### Tasks
**a)** According to the Snowden interview text, who interviewed Edward Snowden in Hong Kong?
**b)** Reproduce the stretch of the Snowden interview text from "NSA whistleblower Edward" through "become a whistleblower?", swapping "decide" for "choose".
**c)** Resume the Snowden interview text after its final line.

### Document section
<<<<
Petition to pardon Edward Snowden

NSA whistleblower Edward Snowden, an analyst with a U.S. defence contractor, is interviewed by The Guardian in his hotel room in Hong KongEdward Snowden was interviewed over several days in Hong Kong by Glenn Greenwald and Ewen MacAskill.

Q: Why did you decide to become a whistleblower?

A: “The NSA has built an infrastructure that allows it to intercept almost everything. With this capability, the vast majority of human communications are automatically ingested without targeting. If I wanted to see your emails or your wife’s phone, all I have to do is use intercepts. I can get your emails, passwords, phone records, credit cards.

“I don’t want to live in a society that does these sort of things … I do not want to live in a world where everything I do and say is recorded. That is not something I am willing to support or live under.”

Q: But isn’t there a need for surveillance to try to reduce the chances of terrorist attacks such as Boston?
>>>>
### Provided data
<<<<
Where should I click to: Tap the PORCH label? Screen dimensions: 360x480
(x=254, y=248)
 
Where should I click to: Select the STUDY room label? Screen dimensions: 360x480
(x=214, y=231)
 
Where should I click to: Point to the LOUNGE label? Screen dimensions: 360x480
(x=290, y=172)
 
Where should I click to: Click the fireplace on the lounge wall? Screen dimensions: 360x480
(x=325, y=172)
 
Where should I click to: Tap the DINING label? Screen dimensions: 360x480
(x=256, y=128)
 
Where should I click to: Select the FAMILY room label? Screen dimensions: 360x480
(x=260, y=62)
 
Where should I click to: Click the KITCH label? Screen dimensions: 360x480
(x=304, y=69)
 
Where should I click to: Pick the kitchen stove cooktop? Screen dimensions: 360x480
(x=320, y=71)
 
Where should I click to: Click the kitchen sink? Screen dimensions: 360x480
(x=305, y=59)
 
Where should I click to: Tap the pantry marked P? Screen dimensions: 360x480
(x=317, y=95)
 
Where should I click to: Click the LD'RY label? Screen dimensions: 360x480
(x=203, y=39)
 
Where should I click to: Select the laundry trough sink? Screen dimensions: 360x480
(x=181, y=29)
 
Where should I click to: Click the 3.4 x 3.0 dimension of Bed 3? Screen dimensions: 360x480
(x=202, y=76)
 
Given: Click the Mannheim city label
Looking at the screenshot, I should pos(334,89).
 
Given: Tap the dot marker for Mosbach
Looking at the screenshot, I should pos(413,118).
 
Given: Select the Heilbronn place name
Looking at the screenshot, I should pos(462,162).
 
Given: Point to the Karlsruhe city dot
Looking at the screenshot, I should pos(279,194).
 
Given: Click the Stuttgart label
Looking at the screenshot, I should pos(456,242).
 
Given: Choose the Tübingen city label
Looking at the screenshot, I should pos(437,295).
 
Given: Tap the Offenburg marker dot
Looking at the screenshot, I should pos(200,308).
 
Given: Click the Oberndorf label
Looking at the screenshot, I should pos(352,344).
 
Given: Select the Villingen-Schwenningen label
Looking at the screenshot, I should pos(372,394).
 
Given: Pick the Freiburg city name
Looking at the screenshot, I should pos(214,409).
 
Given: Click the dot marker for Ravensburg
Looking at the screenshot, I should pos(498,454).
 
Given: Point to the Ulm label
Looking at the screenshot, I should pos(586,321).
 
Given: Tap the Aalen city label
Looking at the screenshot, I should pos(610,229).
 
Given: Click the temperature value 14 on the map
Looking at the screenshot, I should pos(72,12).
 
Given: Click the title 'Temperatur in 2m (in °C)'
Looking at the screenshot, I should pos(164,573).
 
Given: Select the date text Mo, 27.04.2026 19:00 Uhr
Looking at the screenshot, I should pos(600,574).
>>>>
### Answers to the exercise
**a)** Glenn Greenwald and Ewen MacAskill.

**b)**
NSA whistleblower Edward Snowden, an analyst with a U.S. defence contractor, is interviewed by The Guardian in his hotel room in Hong KongEdward Snowden was interviewed over several days in Hong Kong by Glenn Greenwald and Ewen MacAskill.

Q: Why did you choose to become a whistleblower?

**c)**
A: “We have to decide why terrorism is a new threat. There has always been terrorism. Boston was a criminal act. It was not about surveillance but good, old-fashioned police work. The police are very good at what they do.”

Q: Do you see yourself as another Bradley Manning?

A: “Manning was a classic whistleblower. He was inspired by the public good.”

Q: Do you think what you have done is a crime?

A: “We have seen enough criminality on the part of government. It is hypocritical to make this allegation against me. They have narrowed the public sphere of influence.”

Q: What do you think is going to happen to you?

A: “Nothing good.”

Q: Why Hong Kong?

A: “I think it is really tragic that an American has to move to a place that has a reputation for less freedom. Still, Hong Kong has a reputation for freedom in spite of the People’s Republic of China. It has a strong tradition of free speech.”

Q: What do the leaked documents reveal?

A: “That the NSA routinely lies in response to congressional inquiries about the scope of surveillance in America. I believe that when [senator Ron] Wyden and [senator Mark] Udall asked about the scale of this, they [the NSA] said it did not have the tools to provide an answer. We do have the tools and I have maps showing where people have been scrutinised most. We collect more digital communications from America than we do from the Russians.”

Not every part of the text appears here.